De igual forma, Gustavo Eguren escribió la novela Pepe en 1998, y otros títulos como Alguien llama a la puerta, La espada y la pared, El aire entre los dedos, y La televisión acaba con todo. Su última novela, De sombras y apariencias (2002) es considerada por los críticos como un monumento de la literatura cubana actual.

Villoldo y su pasado

(fragmento)

Peinado a lo Rodolfo Valentino —sombrero, bastón y jaba en mano—, con una perla engastada en la corbata y el chaleco bien ceñido, Villoldo tenía ese aire de profesionalismo tan difícil de erradicar en los conquistadores ya maduros.
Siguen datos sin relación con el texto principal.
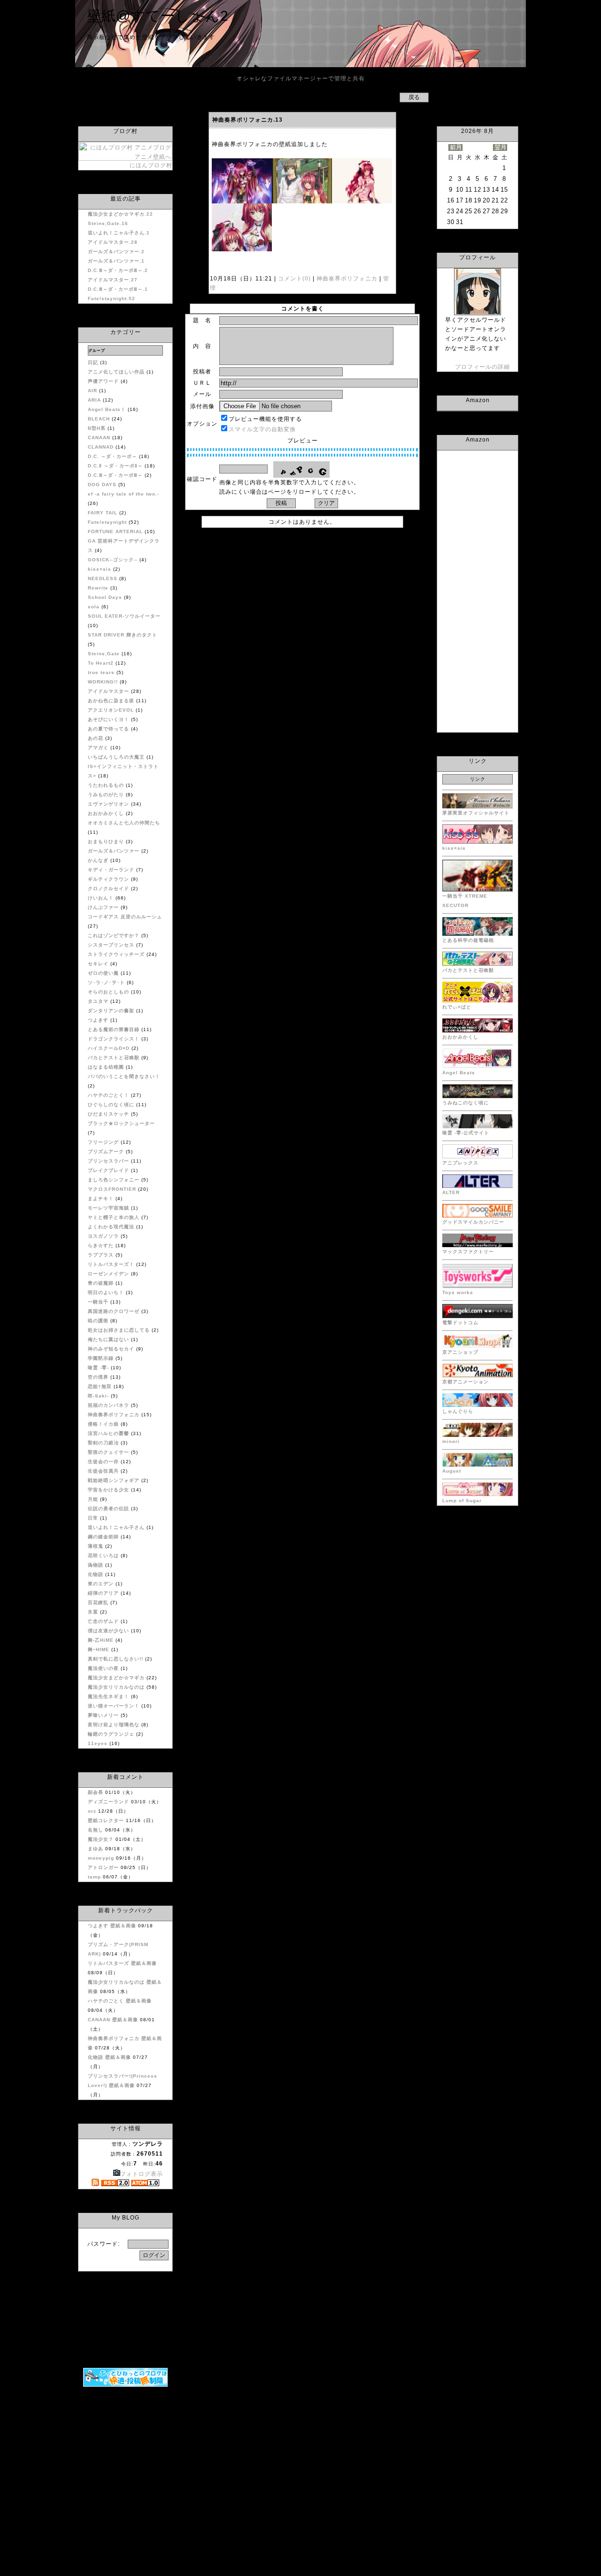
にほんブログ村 (151, 165)
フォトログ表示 (141, 2174)
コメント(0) (293, 278)
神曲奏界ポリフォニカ (347, 278)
Sabía mantener un paso sereno, aunque su delgadez quizás requiera un modo de andar que no la pusiera tan de manifiesto. En cuanto a su atuendo, si en algo pecaba, era más en la fragancia demasiado poderosa a jazmín con vetiver que en el corte un poquito anticuado de su levita.

La perla, el sombrero de pajilla y el bastón de canutillo, no congeniaban mucho con la jaba. Sin embargo, a Villoldo parecía no importarle y, aunque eran más las veces que salía sin ella, cuando le colgaba del brazo, exhibía una peculiar sonrisita, entre enigmática e incitante, de hombre que conoce su oficio.

Por una extraña coincidencia, el día que andaba con el jabuco era el de no parar mientes en hacer gala de ese conocimiento que —muchos años atrás— le abriera las puertas, según propia confesión, a la aventura más descomunal de toda su vida.

Si había suficiente público, se sentaba en el sillón del limpiabotas, acomodaba la jaba a un lado, y daba comienzo a una narración que, para Otis, no por ser conocida dejaba de ser amena.

Fue en otros tiempos, en su plena juventud.

Entonces, La Habana era una de las grandes plazas operáticas del mundo y, Villoldo, joven impetuoso —ignorante de la ópera, pero con gran intuición para el amor—, no podía pasar por alto aquella oportunidad. Fue así como, fingiéndose periodista, entró en contacto con el elenco que en todas partes del mundo había traído el empresario Bracalle.

Gustavo Eguren

Del libro Los lagartos no comen queso, de la selección realizada por Samuel Feijóo en Cuentos cubanos de humor (Editorial Letras Cubanas, 1979).